Abbiamo sposato, acriticamente, modelli culturali che non sono della nostra storia che ci sono stati imposti ma non adattati e così abbiamo perso le radici della nostra storia fatta di artigianato, di piccole imprese, di sviluppo territoriale accompagnato da principi di solidarietà diffusi. Abbiamo sposato i mantra del "creare valore per gli azionisti", del "piccolo non è bello", di una finanza locusta che ci ha spolpati con operazioni finanziarie – derivati in primis –, ci ha impoverito e fatto vendere aziende che erano gioielli. Una cultura dell'economia fatta solo di formule matematiche che tradisce la sua natura di scienza sociale e morale, quindi tutti a scommettere, sempre perdenti, in una roulette governata dal croupier. Non possiamo dare la colpa alla Germania che non ha mai tradito la sua storia fatta di manifattura e anche di finanza ma governata nel proprio interesse.

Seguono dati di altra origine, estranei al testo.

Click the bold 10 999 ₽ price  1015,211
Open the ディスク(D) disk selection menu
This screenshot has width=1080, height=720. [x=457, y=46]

La realtà è che siamo di fronte ad una crisi di uomini e di valori che hanno contribuito a metterci in questa situazione; la situazione del paese è da manuale per le regole che descrivono nei secoli le ascese ed il declino delle società. Le società non muoiono mai per morte violenta ma per suicidio perché le élite al governo perdono la capacità di rinnovarsi negli uomini e negli ideali e finiscono per collassare. Gli ideali del "bene comune" dei politici che ci hanno fatto uscire dal dramma del dopoguerra sono diventati gli ideali dell'interesse personale da realizzare anche a scapito degli altri normalizzando comportamenti illeciti che ogni giorno osserviamo ormai passivamente. Il modello culturale nella sostanza, ancora oggi, sembra non cambiare mai da quello legato prevalentemente all'occupazione del potere. La vera riforma da fare è quella morale e culturale perché i problemi non sono mai né tecnici né economici ma sono sempre e solo problemi di uomini.